John Nyaradi: Jack, we are talking here in early summer 2012, and I always like to end these conversations with an open ended question about what you see ahead for the market, what retail investors should be watching out for, what keeps you up at night?
Jack Schwager: Well, nothing keeps me up at night [laughing], but if anything were, in terms of concerns, it would be the dysfunctional state of the US political system coupled with the looming danger of the growing deficit problem.
It’s not something that can’t be solved. It can still be solved, but the longer it gets delayed, the worse it gets. People say we can’t be Greece. Well, if Congress doesn’t change over the next 5-10 years, we could be Greece. I want to be clear here that I am equally critical of both parties. I think they are both totally guilty of placing political expediency ahead of the good of the country. If the measure is action rather than talk, I don’t think either party has demonstrated courage in making difficult decisions or being honest with the American public. My heroes are Simpson and Bowles (one Republican and one Democrat), but they are not in office, are they?
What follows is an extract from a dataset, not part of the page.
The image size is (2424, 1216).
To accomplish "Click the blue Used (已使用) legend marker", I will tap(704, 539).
As far as the market goes, a lot is going to depend, on how the European situation plays out. There is a reasonable possibility that you will get further extreme problems in Europe, which will have a domino effect. Then you also have the US, which has its own problems since we’re not really out of the difficult economic throes by any means. You also have a potential sharp pullback in spending and tax increases that might hit at one time at the end of the year if Congress does nothing.
So having those things looming may also frighten the market. If we do have a decline like 2008 or anything close to it, I would be looking at that not as a time to get scared but rather a time to take a commitment in the market because such a decline will take you down to price levels that are very low relative to the earning power of companies. Also, with interest rates at extremely low levels, bonds are an unattractive long-term investment with a real possibility for negative capital gains over the long term if bonds are bought after another market sell-off when rates will likely be even lower.
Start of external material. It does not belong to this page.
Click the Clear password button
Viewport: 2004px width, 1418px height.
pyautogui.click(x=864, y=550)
All of those factors would argue for taking a long position in equities, domestic and international, if the situation got ugly. So what I would say is that investors should be on the lookout for that possibility, and if it happens, not be overly frightened by a panic sell-off because those situations tend to be the best opportunities to get into the market.
John Nyaradi: Well, folks, we’ve been talking with Jack Schwager, a recognised industry expert on futures markets and hedge funds. He has written some classic books, “The Market Wizards,” “The New Market Wizards” and now his latest is “Hedge Fund Market Wizards” that I’m sure will become a classic, as well.
You can learn more about Jack and his book by clicking on the link at the end of this interview.
Jack, thanks for joining us. I learned a lot and I know we’re all looking forward to talking with you again soon.